否定するだけなんてひどすぎる。

 家族だったら、理解して支え合わなきゃいけないのに。

 その反対のことをするなんて。


「あ……」


 そう思った所で、気が付いてしまった。


 それはわたしも同じだった、って……。

 わたしは、今の青司くんを否定してしまっている。昔と変わってしまった青司くんを、まだ受け入れられないでいる。

 同じだ……。


 そう思ったら、紫織さんにこれ以上何を言っていいかわからなくなった。


「どうしたの、真白ちゃん」

「い、いえ……」


 わたしは……ちゃんとできているのだろうか?
 青司くんに対して。
 良き隣人として。


 幼馴染だったら、好きな人だったら、否定なんかしてないでちゃんと支えようとしなきゃいけないんじゃないの?

 いつまでも、昔のことを引きずってないで。

 今の青司くんを早く、受け入れなきゃいけないんじゃないの?


 でも、こういうのって人によるはず。

 すぐに受け入れられる人もいれば、ものすごく時間がかかる人もいる。

 頭ではどんなにわかってても、無理して相手に合わせようとすれば自分がひどいダメージを負ってしまうことだってある。


 今のわたしが、そうであるように。

 きっと旦那さんも、その他のご家族も……その受け入れる時期がまだ来てないだけなんじゃないだろうか。


「あの。
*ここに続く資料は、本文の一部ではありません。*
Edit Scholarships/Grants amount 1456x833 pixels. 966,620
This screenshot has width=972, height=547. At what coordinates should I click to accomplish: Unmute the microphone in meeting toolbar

たぶん、なんですけど……」

「ん?」

「たぶん皆さんも……怖い、んだと思います」

「え、怖い?」

「はい。旦那さんも、それぞれの御両親も……その……菫ちゃんの発達障害がどんなものかっていうのがまだよくわかってないんじゃないですか? だから、怖くなっちゃったんじゃないでしょうか。未知のものを人は恐れます。だからきっとご家族は……その恐怖からただ逃げたかっただけなんだと思います」

「あ……」


 紫織さんはハッとしたようにわたしを見る。

 次いで、窓の外の菫ちゃんを振り返った。


「そっか。それは……そうかもしれないわね。私は初めから否定されるばっかりで……きちんと周りに説明する機会が得られなかった。だから、ずっとわかってもらえないままで、不安な状態にさせつづけてしまったんだわ。主人も主人で、親たちよりは理解できてると思ってたんだけど、本心は違ったのかもね。あの子の将来はいったいどうなってしまうんだろうとか……そういう心配をしていたのかも」

「紫織さん……」


 紫織さんは先ほどからティースプーンをカップの中に入れて、くるくるとかきまぜ続けている。

 きっとわたしの言った内容を吟味しているのだろう。